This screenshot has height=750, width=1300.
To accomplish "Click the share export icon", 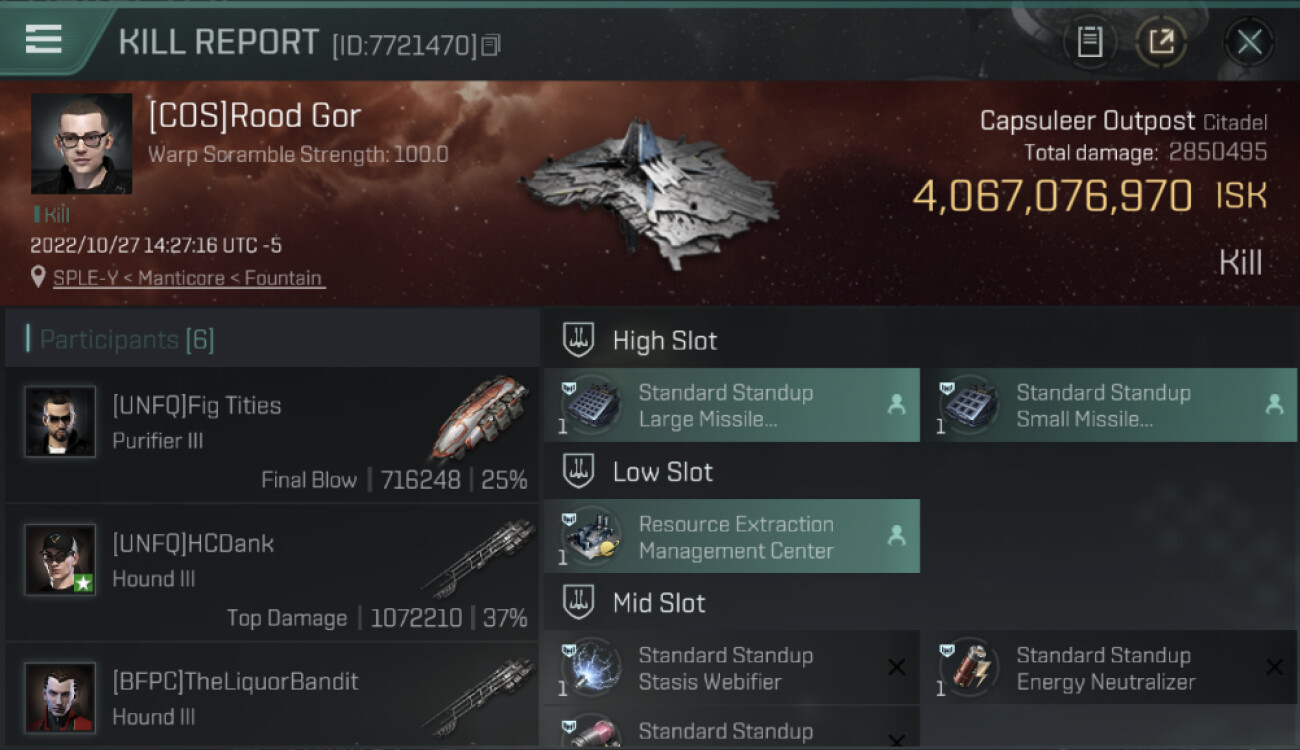I will (x=1160, y=42).
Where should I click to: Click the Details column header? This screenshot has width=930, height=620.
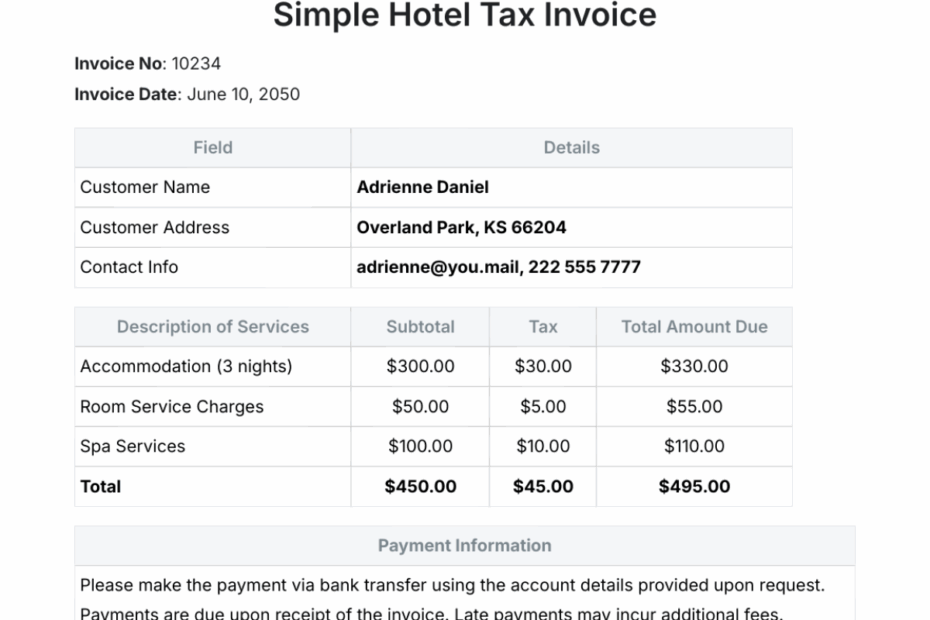point(571,147)
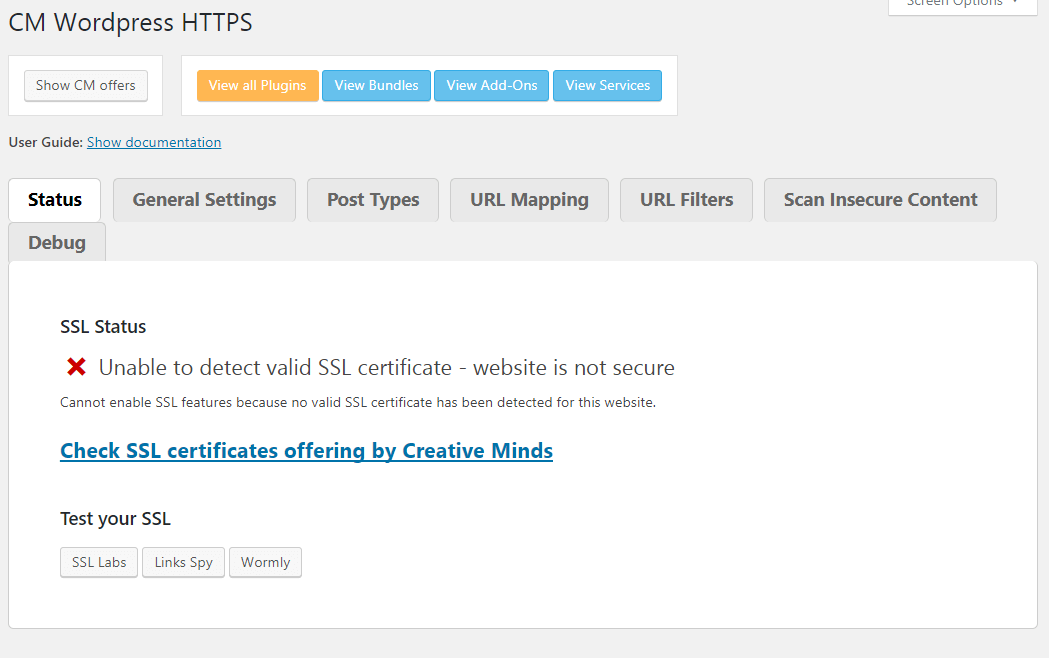The image size is (1049, 658).
Task: Click the View Services button
Action: pyautogui.click(x=607, y=86)
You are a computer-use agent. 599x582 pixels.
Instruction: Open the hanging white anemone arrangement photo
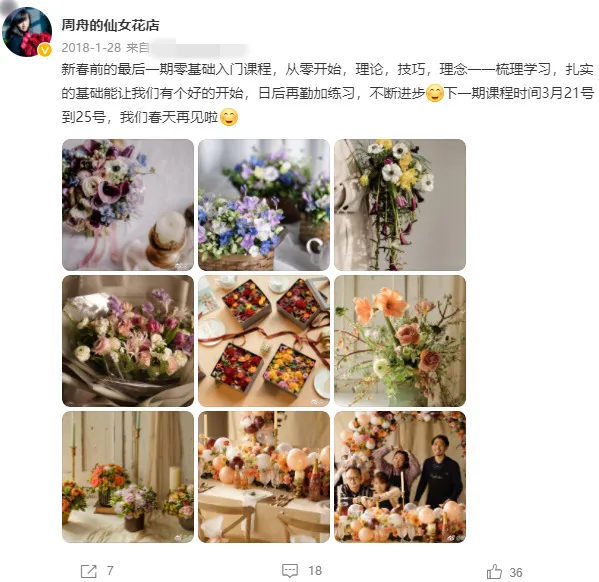(400, 205)
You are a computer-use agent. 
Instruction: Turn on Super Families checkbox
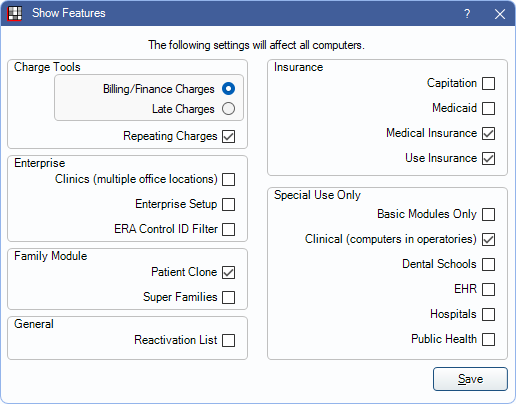click(228, 297)
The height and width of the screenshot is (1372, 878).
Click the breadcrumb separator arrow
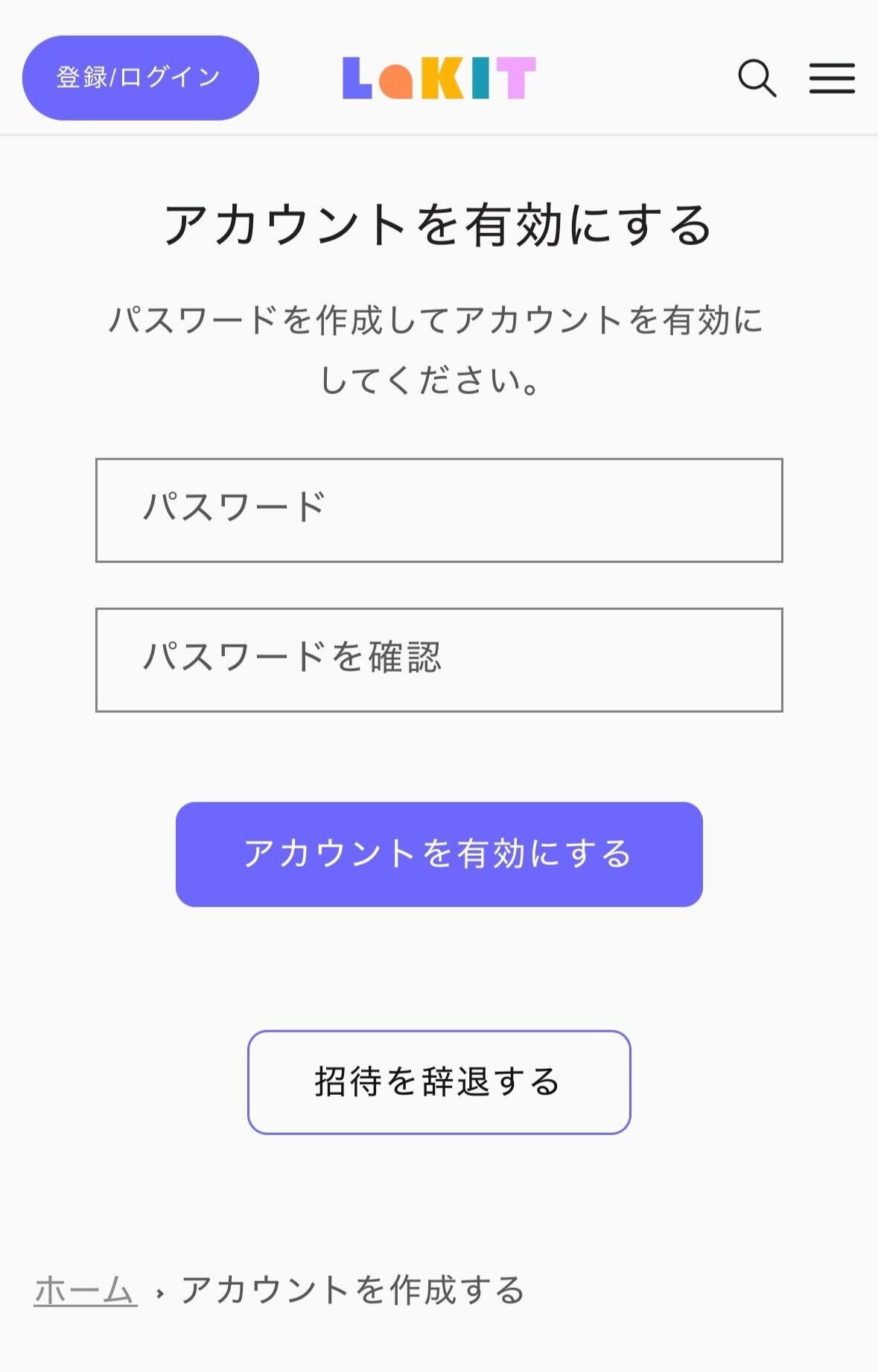coord(159,1293)
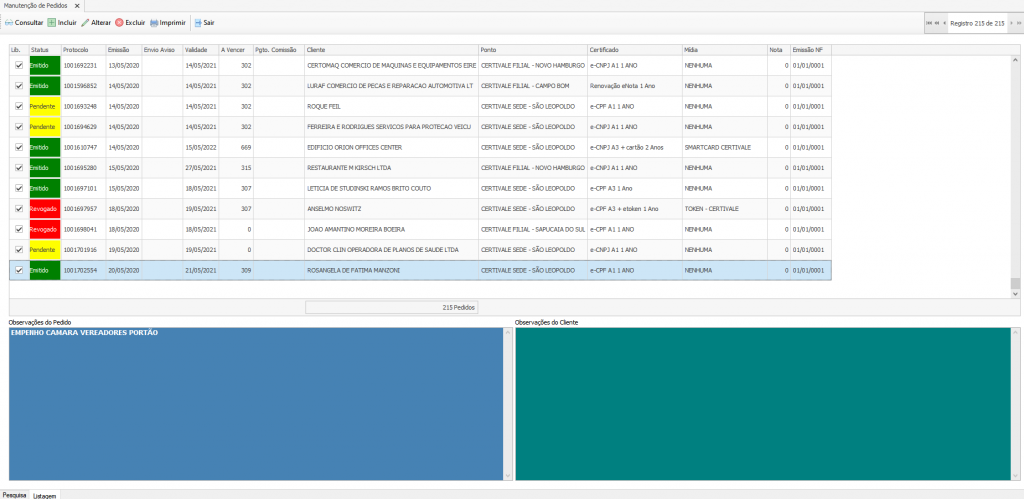Switch to the Listagem tab
This screenshot has height=499, width=1024.
[44, 494]
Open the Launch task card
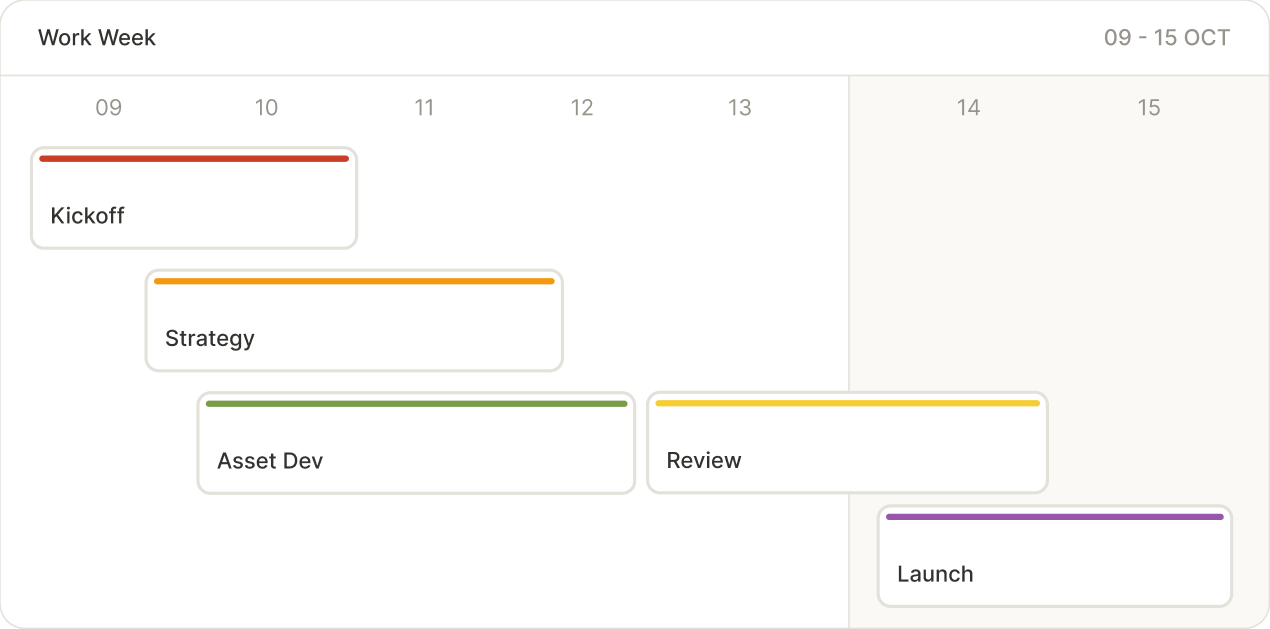This screenshot has height=629, width=1270. (x=1054, y=556)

WORK REQUIRED —
Reproduce precisely the lines of the listing above, from the line containing "Click the breadcrumb separator arrow" to the last line, both ends included. Pictures are to be omitted.

RESPONSE —
Click the breadcrumb separator arrow
coord(159,1293)
Switch to the Listagem tab
This screenshot has height=499, width=1024.
[44, 494]
Open the Launch task card
This screenshot has height=629, width=1270. (x=1054, y=556)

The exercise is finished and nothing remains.